WORK TO COMPLETE
Which lines in the records below contain the word "right"? Copy each one.

Saved entries:

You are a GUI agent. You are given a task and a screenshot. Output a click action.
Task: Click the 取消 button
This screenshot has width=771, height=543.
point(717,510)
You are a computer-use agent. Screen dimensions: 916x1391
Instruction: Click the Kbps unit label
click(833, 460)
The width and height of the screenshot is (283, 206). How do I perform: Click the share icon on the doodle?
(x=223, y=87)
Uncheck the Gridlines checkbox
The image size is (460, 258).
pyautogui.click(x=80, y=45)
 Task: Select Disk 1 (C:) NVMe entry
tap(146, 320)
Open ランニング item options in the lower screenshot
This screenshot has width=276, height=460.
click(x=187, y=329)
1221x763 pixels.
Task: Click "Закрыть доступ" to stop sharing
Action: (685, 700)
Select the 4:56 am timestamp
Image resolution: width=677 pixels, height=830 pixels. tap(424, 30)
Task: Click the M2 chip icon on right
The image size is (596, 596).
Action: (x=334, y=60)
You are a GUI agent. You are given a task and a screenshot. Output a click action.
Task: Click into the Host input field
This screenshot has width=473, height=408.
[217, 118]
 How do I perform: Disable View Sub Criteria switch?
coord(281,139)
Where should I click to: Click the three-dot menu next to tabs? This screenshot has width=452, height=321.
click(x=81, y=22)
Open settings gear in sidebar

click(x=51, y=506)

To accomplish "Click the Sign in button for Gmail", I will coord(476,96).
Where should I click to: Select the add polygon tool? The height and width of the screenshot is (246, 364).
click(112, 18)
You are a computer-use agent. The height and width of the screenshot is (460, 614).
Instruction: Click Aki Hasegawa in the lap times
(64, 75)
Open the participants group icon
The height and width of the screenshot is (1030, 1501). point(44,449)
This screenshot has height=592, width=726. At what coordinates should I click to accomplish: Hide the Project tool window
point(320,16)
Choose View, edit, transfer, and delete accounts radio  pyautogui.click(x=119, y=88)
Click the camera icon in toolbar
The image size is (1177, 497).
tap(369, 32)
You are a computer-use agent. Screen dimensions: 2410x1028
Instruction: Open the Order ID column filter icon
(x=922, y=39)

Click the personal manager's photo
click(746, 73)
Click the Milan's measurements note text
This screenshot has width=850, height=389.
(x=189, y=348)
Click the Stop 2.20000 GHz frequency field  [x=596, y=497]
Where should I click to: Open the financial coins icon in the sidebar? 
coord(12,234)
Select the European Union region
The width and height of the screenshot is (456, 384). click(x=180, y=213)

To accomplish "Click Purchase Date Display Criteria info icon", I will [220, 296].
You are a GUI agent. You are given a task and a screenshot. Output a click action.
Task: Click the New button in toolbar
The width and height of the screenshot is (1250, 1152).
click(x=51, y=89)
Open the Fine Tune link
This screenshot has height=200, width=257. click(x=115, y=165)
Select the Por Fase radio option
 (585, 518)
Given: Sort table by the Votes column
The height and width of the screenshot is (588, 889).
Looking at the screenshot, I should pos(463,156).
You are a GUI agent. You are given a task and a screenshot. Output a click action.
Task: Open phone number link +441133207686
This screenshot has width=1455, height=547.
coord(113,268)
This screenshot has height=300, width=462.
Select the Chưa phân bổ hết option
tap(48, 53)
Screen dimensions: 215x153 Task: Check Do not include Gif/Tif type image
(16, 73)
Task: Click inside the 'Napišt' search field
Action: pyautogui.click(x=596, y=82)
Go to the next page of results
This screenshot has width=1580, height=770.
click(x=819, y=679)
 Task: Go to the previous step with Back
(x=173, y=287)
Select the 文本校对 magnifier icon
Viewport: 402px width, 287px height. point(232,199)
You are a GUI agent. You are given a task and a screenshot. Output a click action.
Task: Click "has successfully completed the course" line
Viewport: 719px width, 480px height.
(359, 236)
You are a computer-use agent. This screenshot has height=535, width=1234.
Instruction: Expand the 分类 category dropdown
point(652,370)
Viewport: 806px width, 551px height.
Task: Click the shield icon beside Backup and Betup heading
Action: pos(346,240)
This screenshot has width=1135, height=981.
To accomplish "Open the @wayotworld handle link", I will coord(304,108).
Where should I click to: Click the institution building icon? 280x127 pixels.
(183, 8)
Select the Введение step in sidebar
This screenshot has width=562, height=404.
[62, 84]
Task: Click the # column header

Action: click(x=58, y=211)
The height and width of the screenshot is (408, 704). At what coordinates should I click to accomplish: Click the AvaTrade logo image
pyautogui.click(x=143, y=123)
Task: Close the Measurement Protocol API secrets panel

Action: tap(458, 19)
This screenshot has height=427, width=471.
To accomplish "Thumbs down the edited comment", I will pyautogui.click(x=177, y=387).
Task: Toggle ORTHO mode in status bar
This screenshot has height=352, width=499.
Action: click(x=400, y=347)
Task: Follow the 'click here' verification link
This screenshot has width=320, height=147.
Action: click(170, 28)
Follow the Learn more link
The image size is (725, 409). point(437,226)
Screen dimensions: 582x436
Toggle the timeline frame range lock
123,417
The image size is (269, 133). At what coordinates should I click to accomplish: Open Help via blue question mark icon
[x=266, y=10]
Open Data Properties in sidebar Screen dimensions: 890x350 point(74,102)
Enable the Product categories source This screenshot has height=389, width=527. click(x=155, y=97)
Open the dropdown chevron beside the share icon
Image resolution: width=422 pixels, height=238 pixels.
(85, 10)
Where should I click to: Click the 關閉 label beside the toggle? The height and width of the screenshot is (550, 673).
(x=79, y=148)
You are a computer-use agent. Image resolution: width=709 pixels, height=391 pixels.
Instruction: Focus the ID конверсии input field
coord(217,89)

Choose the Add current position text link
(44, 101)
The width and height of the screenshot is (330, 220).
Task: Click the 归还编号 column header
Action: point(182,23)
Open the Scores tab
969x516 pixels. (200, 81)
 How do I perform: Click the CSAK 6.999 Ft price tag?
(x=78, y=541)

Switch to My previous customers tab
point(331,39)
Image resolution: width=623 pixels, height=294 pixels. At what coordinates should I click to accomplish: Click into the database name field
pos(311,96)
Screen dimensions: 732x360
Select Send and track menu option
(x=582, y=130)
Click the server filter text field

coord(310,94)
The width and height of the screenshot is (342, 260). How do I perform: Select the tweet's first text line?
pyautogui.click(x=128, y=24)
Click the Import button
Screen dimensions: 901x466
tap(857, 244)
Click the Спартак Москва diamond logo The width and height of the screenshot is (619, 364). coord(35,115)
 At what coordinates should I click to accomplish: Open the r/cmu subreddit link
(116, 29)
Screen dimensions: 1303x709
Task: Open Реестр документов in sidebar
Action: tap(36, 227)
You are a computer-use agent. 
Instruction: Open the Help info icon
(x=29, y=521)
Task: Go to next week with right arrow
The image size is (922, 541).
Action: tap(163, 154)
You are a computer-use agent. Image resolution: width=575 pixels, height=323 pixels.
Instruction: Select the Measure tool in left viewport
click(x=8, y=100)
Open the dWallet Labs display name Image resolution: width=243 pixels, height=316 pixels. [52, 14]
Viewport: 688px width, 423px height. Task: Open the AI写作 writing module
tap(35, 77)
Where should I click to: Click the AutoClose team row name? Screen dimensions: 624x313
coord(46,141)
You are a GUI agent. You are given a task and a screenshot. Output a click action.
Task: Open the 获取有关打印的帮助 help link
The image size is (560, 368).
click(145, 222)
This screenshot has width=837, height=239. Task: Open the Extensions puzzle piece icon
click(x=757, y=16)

YOUR RESPONSE
Task: Click the M2 chip icon on right
Task: Go to next week with right arrow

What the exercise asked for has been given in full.